Russian and French mathematician (born 1964)

Maxim Lvovich Kontsevich (Макси́м Льво́вич Конце́вич, /ru/; born 25 August 1964) is a Russian and French mathematician and mathematical physicist. He is a professor at the Institut des Hautes Études Scientifiques and a distinguished professor at the University of Miami. He received the Henri Poincaré Prize in 1997, the Fields Medal in 1998, the Crafoord Prize in 2008, the Shaw Prize and Breakthrough Prize in Fundamental Physics in 2012, and the Breakthrough Prize in Mathematics in 2015.

== Academic career and research ==
He was born into the family of Lev Kontsevich, Soviet orientalist and author of the Kontsevich system. After ranking second in the All-Union Mathematics Olympiads, he attended Moscow State University but left without a degree in 1985 to become a researcher at the Institute for Information Transmission Problems in Moscow. While at the institute he published papers that caught the interest of the Max Planck Institute in Bonn and was invited for three months. Just before the end of his time there, he attended a five-day international meeting, the Arbeitstagung, where he sketched a proof of the Witten conjecture to the amazement of Michael Atiyah and other mathematicians and his invitation to the institute was subsequently extended to three years.
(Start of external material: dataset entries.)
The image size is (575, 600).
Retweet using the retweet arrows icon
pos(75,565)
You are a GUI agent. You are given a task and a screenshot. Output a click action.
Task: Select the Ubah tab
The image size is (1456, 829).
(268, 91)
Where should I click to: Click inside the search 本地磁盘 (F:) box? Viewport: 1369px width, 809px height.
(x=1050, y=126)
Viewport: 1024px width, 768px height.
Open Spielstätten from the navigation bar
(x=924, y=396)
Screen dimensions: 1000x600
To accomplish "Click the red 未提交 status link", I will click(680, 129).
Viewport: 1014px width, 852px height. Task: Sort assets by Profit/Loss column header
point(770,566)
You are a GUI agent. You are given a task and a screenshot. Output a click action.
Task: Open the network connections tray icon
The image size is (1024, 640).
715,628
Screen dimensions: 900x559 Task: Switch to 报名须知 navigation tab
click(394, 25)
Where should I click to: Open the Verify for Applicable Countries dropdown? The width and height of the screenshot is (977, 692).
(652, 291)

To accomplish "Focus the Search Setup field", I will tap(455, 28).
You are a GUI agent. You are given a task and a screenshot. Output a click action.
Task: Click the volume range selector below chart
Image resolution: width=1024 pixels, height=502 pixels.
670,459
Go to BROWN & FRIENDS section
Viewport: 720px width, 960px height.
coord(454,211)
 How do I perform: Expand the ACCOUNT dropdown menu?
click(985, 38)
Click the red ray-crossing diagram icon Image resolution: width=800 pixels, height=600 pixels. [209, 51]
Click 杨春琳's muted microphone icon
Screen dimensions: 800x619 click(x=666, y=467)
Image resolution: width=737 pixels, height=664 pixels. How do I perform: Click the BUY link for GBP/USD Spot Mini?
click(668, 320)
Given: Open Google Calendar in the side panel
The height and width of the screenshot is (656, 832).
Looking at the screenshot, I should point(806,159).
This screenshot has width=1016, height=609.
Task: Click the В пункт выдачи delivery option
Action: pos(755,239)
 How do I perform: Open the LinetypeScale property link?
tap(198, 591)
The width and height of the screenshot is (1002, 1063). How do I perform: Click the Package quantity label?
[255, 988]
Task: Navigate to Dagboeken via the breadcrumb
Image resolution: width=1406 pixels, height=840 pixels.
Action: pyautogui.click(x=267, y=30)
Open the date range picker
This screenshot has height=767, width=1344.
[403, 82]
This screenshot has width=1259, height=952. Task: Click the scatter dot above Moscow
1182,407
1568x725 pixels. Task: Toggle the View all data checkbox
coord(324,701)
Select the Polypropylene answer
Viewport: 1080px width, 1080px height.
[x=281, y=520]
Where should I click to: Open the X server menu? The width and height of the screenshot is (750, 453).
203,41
The next year he finished the proof and worked on various topics on mathematical physics and in 1992 received his Dr. rer. nat. at the University of Bonn under Don Bernard Zagier. His thesis outlines a proof of a conjecture by Edward Witten that two quantum gravitational models are equivalent. In 1992, Kontsevich was appointed to a full professorship in mathematics at the University of California, Berkeley, before moving in 1995 to France, where he joined the Institut des Hautes Études Scientifiques in Bures-sur-Yvette as a permanent member.

His work concentrates on geometric aspects of mathematical physics, most notably on knot theory, quantization, and mirror symmetry. One of his results is a formal deformation quantization that holds for any Poisson manifold. He also introduced the Kontsevich integral, a topological invariant of knots (and links) defined by complicated integrals analogous to Feynman integrals, and generalizing the classical Gauss linking number. In topological field theory, he introduced the moduli space of stable maps, which may be considered a mathematically rigorous formulation of the Feynman integral for topological string theory. With Alexei Belov-Kanel he proved that the Dixmier conjecture is equivalent to the Jacobian conjecture.

==Honors and awards==
In 1998, he won the Fields Medal "for his contributions to algebraic geometry, topology, and mathematical physics, including the proof of Witten's conjecture of intersection numbers in moduli spaces of stable curves, construction of the universal Vassiliev invariant of knots, and formal quantization of Poisson manifolds." In July 2012, he was an inaugural awardee of the Breakthrough Prize in Fundamental Physics, the creation of physicist and internet entrepreneur, Yuri Milner. Also in 2012, he was awarded the Shaw Prize. In 2015, he was awarded Breakthrough Prize in Mathematics.